Problem statement: Show every line in the rows below that contains the string "selector".

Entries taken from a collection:
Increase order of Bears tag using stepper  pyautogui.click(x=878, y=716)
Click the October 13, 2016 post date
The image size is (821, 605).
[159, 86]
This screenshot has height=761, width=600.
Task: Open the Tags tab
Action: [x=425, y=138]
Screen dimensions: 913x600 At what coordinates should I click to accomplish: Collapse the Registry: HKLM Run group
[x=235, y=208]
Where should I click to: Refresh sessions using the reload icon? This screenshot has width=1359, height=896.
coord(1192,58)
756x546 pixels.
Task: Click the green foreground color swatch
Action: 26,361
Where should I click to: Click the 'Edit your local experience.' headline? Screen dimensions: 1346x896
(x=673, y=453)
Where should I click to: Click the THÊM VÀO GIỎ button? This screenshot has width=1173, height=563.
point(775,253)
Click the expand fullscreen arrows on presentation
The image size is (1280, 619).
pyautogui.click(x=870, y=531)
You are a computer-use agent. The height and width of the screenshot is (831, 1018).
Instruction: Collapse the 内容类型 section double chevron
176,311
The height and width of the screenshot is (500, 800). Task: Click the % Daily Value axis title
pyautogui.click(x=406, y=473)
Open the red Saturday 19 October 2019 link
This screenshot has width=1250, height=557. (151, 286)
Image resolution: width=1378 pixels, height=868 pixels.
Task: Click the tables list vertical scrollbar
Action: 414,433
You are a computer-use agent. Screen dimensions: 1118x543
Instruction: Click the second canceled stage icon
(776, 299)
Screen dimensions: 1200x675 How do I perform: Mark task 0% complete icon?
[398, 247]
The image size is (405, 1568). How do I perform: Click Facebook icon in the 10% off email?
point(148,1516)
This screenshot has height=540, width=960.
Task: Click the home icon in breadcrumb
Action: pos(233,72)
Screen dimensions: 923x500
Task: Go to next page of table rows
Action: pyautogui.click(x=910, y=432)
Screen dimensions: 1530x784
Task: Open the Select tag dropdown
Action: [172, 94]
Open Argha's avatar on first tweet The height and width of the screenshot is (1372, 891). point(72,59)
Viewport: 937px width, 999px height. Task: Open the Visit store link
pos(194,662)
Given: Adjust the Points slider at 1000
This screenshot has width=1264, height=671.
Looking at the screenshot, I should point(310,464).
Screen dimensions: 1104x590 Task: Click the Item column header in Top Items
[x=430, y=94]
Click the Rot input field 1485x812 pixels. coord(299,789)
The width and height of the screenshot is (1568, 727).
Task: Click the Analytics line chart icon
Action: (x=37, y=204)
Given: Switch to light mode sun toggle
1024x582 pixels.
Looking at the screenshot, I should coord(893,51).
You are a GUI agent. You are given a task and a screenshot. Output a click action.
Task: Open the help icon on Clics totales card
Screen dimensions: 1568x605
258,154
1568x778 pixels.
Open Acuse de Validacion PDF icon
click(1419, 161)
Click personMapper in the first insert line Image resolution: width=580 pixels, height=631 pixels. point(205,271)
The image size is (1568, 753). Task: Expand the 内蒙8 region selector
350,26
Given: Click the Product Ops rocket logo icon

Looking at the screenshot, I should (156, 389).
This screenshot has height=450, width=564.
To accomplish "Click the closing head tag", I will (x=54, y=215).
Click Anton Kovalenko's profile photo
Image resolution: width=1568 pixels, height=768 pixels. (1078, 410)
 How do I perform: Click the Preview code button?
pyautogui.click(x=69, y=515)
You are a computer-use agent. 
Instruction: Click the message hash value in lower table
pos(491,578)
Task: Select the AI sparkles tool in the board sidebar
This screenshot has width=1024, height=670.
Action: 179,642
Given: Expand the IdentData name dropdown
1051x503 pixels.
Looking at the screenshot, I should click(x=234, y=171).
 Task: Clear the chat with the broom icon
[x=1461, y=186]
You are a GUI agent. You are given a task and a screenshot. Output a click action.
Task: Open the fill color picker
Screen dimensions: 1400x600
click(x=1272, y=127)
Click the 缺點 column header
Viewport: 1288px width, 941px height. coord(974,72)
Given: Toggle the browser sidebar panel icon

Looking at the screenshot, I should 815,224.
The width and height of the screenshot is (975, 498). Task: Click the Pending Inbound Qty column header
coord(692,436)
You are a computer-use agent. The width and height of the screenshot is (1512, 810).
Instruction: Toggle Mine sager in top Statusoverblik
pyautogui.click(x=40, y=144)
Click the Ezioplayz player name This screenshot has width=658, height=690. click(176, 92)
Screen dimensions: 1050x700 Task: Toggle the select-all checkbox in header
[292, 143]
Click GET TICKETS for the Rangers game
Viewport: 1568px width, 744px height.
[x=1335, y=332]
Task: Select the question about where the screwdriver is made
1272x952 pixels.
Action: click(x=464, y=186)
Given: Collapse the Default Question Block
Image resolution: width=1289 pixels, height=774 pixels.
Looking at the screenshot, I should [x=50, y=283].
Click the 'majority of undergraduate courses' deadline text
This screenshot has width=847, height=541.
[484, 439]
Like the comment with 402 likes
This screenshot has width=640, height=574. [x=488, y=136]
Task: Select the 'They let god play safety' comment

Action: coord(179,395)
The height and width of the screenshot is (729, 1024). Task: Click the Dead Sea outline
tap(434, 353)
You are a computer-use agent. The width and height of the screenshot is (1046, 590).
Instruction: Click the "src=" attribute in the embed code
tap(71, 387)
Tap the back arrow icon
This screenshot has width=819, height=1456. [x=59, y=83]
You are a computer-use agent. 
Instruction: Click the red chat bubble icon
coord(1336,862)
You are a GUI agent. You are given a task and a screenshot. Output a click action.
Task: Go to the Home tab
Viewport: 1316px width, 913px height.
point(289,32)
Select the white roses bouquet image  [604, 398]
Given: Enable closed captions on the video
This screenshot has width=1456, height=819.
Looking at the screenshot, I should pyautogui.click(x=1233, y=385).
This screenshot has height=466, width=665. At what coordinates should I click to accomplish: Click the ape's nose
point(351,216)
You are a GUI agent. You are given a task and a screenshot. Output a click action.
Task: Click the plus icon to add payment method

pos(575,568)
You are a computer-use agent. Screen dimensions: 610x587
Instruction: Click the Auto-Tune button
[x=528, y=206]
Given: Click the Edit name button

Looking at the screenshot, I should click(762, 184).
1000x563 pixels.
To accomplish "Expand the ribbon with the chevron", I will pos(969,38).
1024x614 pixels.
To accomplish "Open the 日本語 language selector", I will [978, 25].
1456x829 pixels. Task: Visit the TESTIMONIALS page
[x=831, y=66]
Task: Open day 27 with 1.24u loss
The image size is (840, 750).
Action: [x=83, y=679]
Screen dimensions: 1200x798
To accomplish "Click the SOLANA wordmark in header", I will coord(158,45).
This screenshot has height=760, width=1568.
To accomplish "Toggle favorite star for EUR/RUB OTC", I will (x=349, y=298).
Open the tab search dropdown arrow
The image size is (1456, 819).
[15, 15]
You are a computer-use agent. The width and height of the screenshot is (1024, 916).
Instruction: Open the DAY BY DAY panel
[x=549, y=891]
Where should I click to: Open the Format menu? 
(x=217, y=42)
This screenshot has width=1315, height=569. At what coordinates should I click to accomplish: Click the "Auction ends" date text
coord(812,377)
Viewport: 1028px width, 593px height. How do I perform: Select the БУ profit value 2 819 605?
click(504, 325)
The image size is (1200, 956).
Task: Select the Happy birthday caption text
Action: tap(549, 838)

Written solution:
The image size is (1568, 753). Task: Expand the 内蒙8 region selector
To accomplish "Open the 日本語 language selector", I will [978, 25].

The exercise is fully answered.